Embutidos (salsicha, linguiça, mortadela, presunto, salame)
Ok, você não é adepto dos congelados, mas adora um lanchinho de mortadela. Ou um cachorro-quente. Sentimos informar, mas você não está em uma situação melhor, não. “Esses alimentos à base de carne, conhecidos como embutidos, foram inventados para facilitar as preparações e aumentar o prazo de validade do alimento. O problema é que eles possuem maior teor de gordura saturada em relação à carne natural”, explica Thais Souza. Esse tipo de gordura, encontrado principalmente em produtos de origem animal, traz riscos à saúde quando ingerido em excesso, pois estimula o aumento dos níveis de colesterol e o risco de desenvolvimento de doenças cardiovasculares. Os embutidos também contêm excesso de sódio – o que pode provocar pressão alta – e corantes – que podem causar alergias e problemas no estômago. Por fim, ainda há ali muitos conservantes, como o nitrito e o nitrato. No nosso organismo, eles são convertidos em substâncias potencialmente cancerígenas.
Caldos e temperos industrializados
Decidiu cozinhar? Bom para você. Mas vai aqui outra dica: faça seu próprio tempero e esqueça os industrializados. Eles possuem altos teores de sódio e glutamato monossódico. O sódio, se consumido além dos limites diários recomendados, pode levar ao desenvolvimento da hipertensão ou piorar o problema se ele já existe. O problema do glutamato é ainda pior: estudos têm mostrado que o nosso organismo o utiliza como um transmissor de impulsos nervosos no cérebro e seu consumo tem sido associado com dificuldades de aprendizado, Mal de Alzheimer, Parkinson e câncer.
Biscoito recheado
Essas pequenas tentações com recheio de chocolate, morango ou o que for são inseparáveis de tardes ociosas na frente da televisão assistindo a algum filme sobre uma galera do barulho aprontando altas confusões. “Carregadas com açúcares, essas pequenas guloseimas possuem densidade energética assustadora”, diz o nutricionista Rafael Moreira Claro, Pesquisador do Departamento de Nutrição da Faculdade de Saúde Pública da USP. Além do excesso de açúcar, os biscoitos recheados ainda contêm muita gordura saturada, o que favorece o aumento do LDL (o “colesterol ruim”) e a diminuição do HDL, considerado o “colesterol bom”. O desequilíbrio nas taxas de colesterol é fator de risco para o surgimento de doenças cardiovasculares graves. E, para completar, os aditivos usados para dar cor a essas bolachas também são prejudiciais à saúde e estão associados à hiperatividade e déficit de atenção.
Salgadinhos
É isso mesmo. Outra delícia perigosa que adoramos consumir em momentos de ócio. Os salgadinhos também são fontes de glutamato monossódico, aquele sal sódico que cria um sabor mais encorpado ao produto. Mas você já viu lá no item 3 do que esse composto é capaz.
Refrigerante
“Além de possuir muitas substâncias artificiais em sua composição, o refrigerante contém valor nutricional quase nulo”, afirma Thais. As variações cola, em especial, têm uma grande quantidade de fosfatos, que em excesso provocam a liberação do cálcio e o consequente enfraquecimento dos ossos, facilitando a incidência de doenças como a osteoporose. “Além de ser rica em açúcar, a bebida tem a capacidade de enganar os sistemas orgânicos relacionados ao controle das calorias ingeridas, apresentando íntima relação com o ganho excessivo de peso e a obesidade”, acrescenta Rafael Claro.

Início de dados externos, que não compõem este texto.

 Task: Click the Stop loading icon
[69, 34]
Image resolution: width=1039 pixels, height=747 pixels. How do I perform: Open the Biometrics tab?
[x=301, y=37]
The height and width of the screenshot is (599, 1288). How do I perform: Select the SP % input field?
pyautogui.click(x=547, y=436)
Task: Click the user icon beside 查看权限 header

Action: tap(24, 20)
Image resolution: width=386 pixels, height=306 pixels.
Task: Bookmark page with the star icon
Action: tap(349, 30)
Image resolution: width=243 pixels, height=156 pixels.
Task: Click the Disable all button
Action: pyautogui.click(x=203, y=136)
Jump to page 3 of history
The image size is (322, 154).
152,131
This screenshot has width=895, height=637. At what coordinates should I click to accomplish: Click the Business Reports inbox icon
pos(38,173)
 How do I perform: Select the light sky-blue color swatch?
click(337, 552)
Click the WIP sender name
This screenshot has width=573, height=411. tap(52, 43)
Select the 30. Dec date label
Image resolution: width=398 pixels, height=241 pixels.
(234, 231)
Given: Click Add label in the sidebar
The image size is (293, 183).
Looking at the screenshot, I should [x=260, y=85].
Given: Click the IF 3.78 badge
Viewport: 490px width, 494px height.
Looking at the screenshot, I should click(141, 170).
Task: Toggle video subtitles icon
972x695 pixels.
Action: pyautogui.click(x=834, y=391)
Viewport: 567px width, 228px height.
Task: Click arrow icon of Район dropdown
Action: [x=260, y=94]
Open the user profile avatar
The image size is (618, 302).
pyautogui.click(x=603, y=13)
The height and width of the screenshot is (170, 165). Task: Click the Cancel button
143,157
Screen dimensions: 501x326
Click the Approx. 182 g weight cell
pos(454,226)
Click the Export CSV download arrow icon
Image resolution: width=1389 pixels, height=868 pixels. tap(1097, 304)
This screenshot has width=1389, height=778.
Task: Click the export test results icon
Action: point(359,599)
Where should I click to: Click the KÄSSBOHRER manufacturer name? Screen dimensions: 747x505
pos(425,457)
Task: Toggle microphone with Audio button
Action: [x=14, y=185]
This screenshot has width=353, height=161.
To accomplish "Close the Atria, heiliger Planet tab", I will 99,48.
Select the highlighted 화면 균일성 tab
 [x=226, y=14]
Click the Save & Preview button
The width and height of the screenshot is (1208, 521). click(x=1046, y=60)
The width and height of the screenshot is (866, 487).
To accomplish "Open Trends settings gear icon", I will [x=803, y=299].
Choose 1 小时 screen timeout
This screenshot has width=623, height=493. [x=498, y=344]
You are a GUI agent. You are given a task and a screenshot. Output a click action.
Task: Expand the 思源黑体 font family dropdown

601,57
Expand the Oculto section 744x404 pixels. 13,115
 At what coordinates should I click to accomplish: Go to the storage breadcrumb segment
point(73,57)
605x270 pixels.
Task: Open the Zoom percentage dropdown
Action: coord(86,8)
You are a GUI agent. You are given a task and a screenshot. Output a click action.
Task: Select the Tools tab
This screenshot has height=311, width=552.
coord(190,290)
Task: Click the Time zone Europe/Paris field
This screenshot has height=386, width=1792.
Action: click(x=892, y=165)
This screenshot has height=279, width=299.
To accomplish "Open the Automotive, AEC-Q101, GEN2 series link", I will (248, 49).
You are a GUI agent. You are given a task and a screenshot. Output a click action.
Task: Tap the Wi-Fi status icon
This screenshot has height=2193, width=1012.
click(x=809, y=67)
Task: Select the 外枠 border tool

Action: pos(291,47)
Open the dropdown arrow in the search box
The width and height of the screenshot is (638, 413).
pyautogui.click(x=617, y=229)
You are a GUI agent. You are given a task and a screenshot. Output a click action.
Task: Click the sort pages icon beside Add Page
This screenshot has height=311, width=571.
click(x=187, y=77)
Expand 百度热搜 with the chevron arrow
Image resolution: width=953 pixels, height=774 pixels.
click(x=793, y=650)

E, a menos que você seja diabético, não adianta tentar os diet – eles são ainda piores! “Refrigerantes contêm muitas substâncias químicas, mas pelo menos são feitos com açúcar, que é algo que o corpo reconhece e pode digerir. Já os refrigerantes diet, além de todas essas substâncias, ainda contêm aspartame como adoçante. Sua metabolização gera metanol, substância tóxica para os neurônios que, em excesso, provoca degeneração neural e está relacionada a doenças como mal de Alzheimer”, explica Flavia Morais.